El orden que aguanta es el contrario, y se ordena por lo que el agente puede tocar:
Cada escalón se gana con el anterior. Saltarse uno no acelera nada, porque el problema aparece igual, solo que más tarde y delante de alguien de fuera.
Esta es la parte que más se subestima. Un agente no tiene criterio propio sobre tu negocio. Responde con lo que ha leído, y lo que ha leído lo has publicado tú.
Quien publica, publica dos veces. Una para las personas y otra para la máquina que va a responder en tu nombre. La página de precios de hace dos años, el caso de un servicio que ya no vendes, el documento antiguo que nadie retiró: todo eso sigue hablando por ti, y ahora además con más convicción.
De ahí salen cuatro cosas prácticas:
Y una regla de higiene: la lista de lo que puede leer se escribe con número y con fecha, y se rehace cada vez que se revisa. Una lista sin fecha no es una lista.
Aquí es donde la mayoría de los proyectos se quedan sin respuesta, porque se mide la impresión general. Lo que sostiene esto tiene nombre, y es el único que vamos a usar aquí.
Ficha de auditoría del agente: un documento por agente y por superficie, con fecha, que deja escrito qué puede tocar, qué ha demostrado, cómo se apaga y quién responde.

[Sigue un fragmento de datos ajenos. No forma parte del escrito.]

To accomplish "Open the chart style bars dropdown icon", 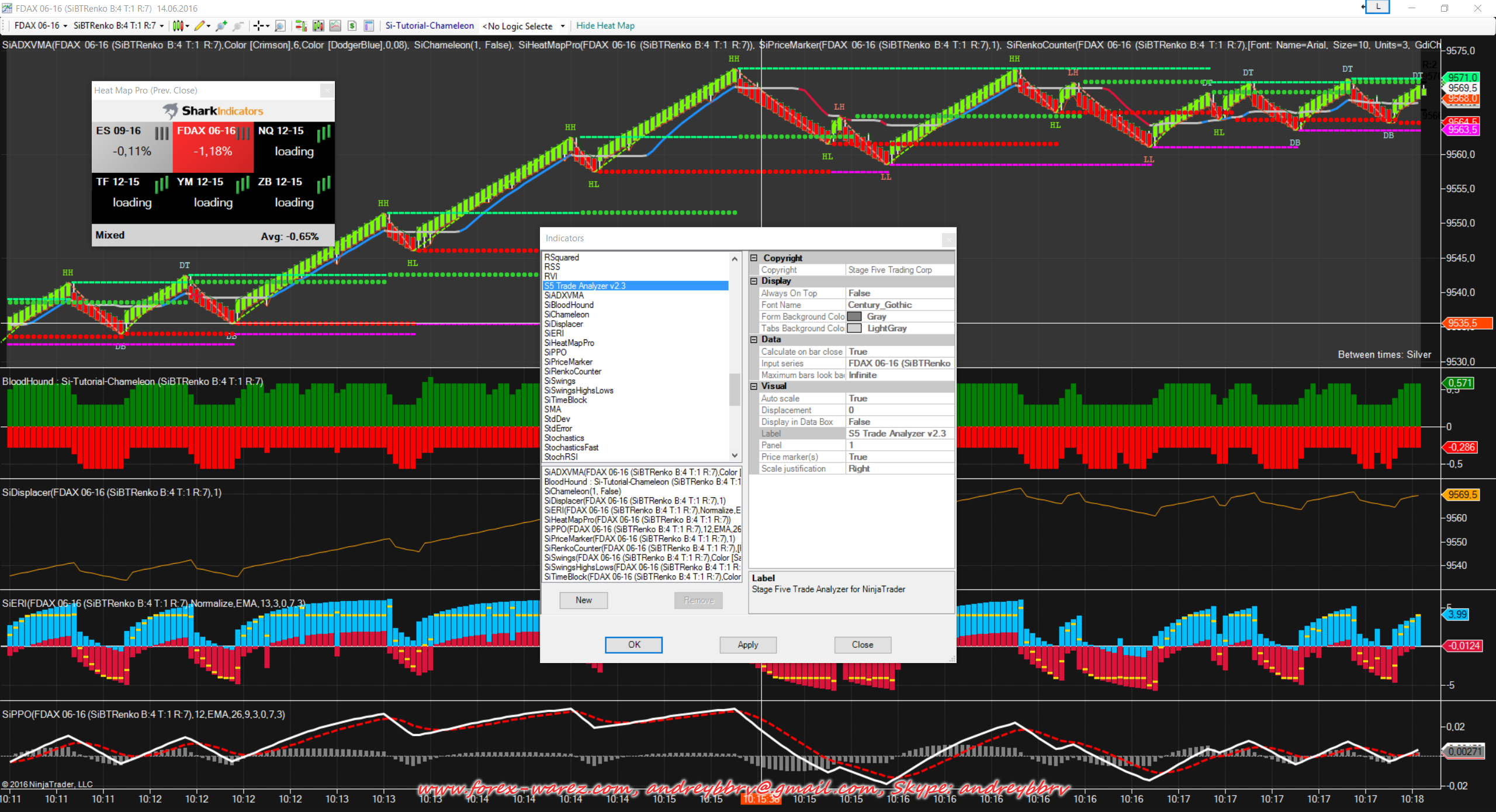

No certifica una marca ni una tecnología: certifica una cosa concreta, en un sitio concreto, un día concreto. La superficie de al lado no queda certificada por vecindad. Tres de sus reglas valen para cualquiera, se use la herramienta que se use.
El listón se escribe antes de medir. Un número puesto después de ver los resultados no es un listón, es un resultado. Y no se toca luego, ni para bajarlo ni para subirlo.
Los casos incómodos van primero. Antes de que el agente toque a nadie real, se le pasan los casos que no salen bien en una demostración: el que no encaja, el que no tiene datos, el que se contradice, la pregunta que no sabe, y el que intenta sacarlo de su papel. Salirse del papel no admite media nota.
Lo que el agente dice que ha hecho no prueba que lo haya hecho. Ni su silencio prueba que no lo haya hecho. Hace falta un registro que lo verifique por fuera. Es la lección que más cara sale, porque un agente puede confirmar una acción con toda naturalidad y no haberla ejecutado.
Y un certificado vale para el día en que se emitió. Se revisa cada trimestre, caduca, y se rehace cuando cambia el producto, el precio, el proceso o quién tiene acceso.
Si al terminar de leer esto no hay un nombre propio en cada uno de estos tres papeles, no hay gobierno:
Con dos cosas más escritas antes de encender: dónde se anotan los fallos, y en qué caso se apaga sin discusión.
Los marcos públicos que se usan como contraste dicen lo mismo por otro camino. El proyecto OWASP publicó en agosto de 2026 su lista de riesgos para aplicaciones con modelos de lenguaje, con una versión aparte para las que actúan con herramientas y memoria. El NIST mantiene desde 2023 su marco de gestión de riesgos de inteligencia artificial, que separa lo que se gobierna a nivel de organización de lo que se mide sistema a sistema. Ninguno de los dos sustituye al criterio propio, y los dos se citan con su fecha, porque se renumeran entre ediciones.
Casi nunca la pregunta es qué agente. Es qué pasa si se equivoca y nadie mira, qué va a leer, y quién responde.
Si la respuesta a la última es "nadie todavía", ese es el primer trabajo. Y no es un trabajo de inteligencia artificial.